Sitting in the archives of CEGES/SOMA in Brussels, I opened up a folder piled high with official forms all neatly filled out by hand or typewriter in bureaucratic German. They were the files of the Devisenschutzkommando (DSK), literally translated as the Currency Protection Unit*. It sounds innocuous enough, like a band of accountants searching out money laundering schemes by studying account books. Indeed, they answered to the German customs authorities. But they were far from innocuous. They were hunting for loot and although some of their victims were “Aryans”, most were Jewish.

One random report states that in Brussels on 23 October 1942 the officer arrested a Jewish couple making an illegal journey from Holland to Switzerland. He confiscated the following:

258 Dutch guilders in notes

140 US dollars in notes

20 Swiss francs in notes

23 Swiss francs in silver

The DSK also arrested Jews who lived in Brussels while plundering their homes. Lists of confiscated valuables make up the bulk of the reports. And then, almost as an after thought, comes the sentence: the Jews in question were turned over to the SS or SD. Which meant deportation, which was as good as writing out a death warrant.

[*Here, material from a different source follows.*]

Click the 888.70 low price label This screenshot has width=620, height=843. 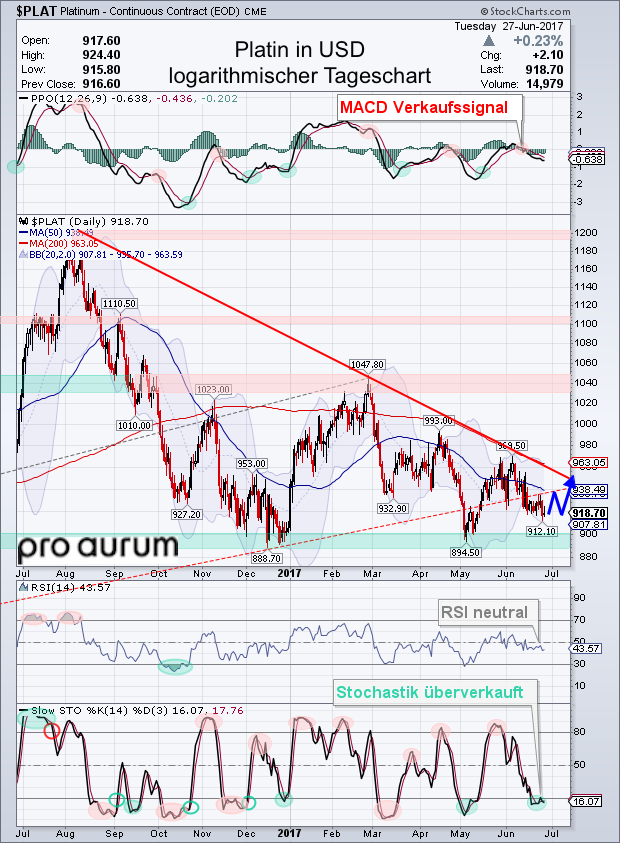[265, 556]
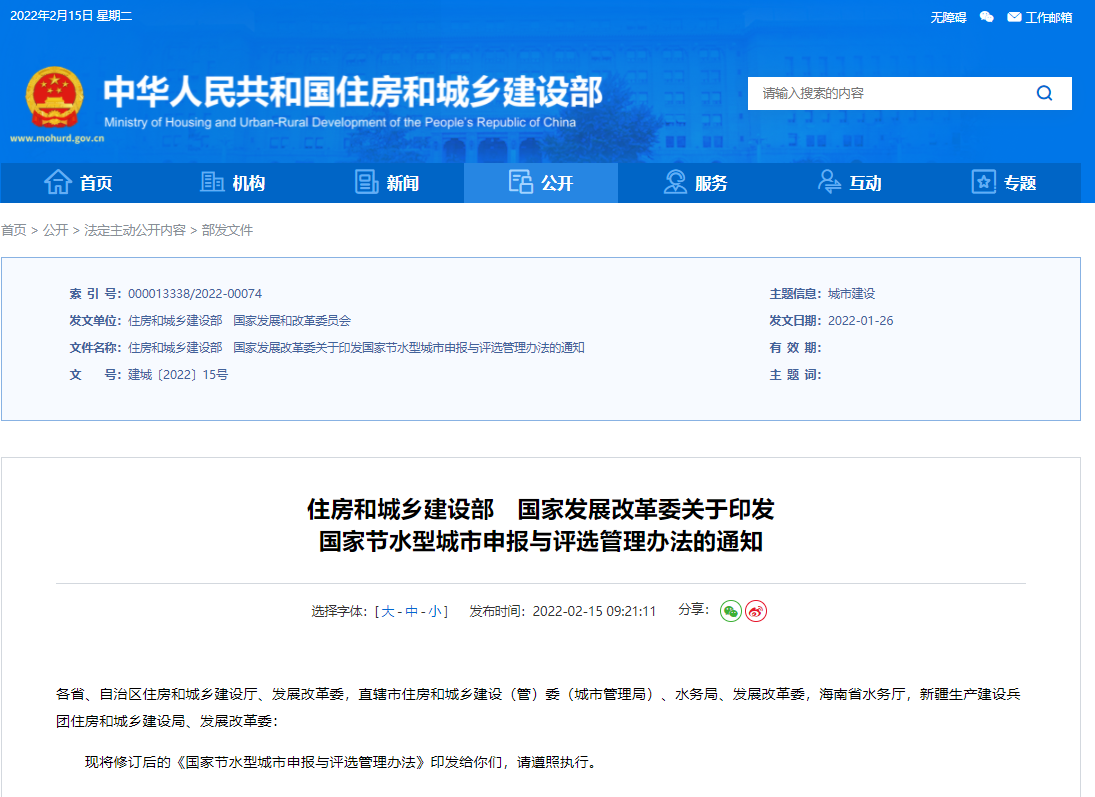Click the 部发文件 breadcrumb link
The height and width of the screenshot is (797, 1095).
(x=227, y=230)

What’s so chilling about these documents is the orderly greed of it. The point was the theft of the money and other valuables. The murders were secondary, almost a way of closing the book on the account, making sure that the balance stayed on the Reich’s side.

*CEGES AA 558/110 a-c. For more on the nefarious activities of the DSK in Belgium, see the work of Insa Meinen (in French and German).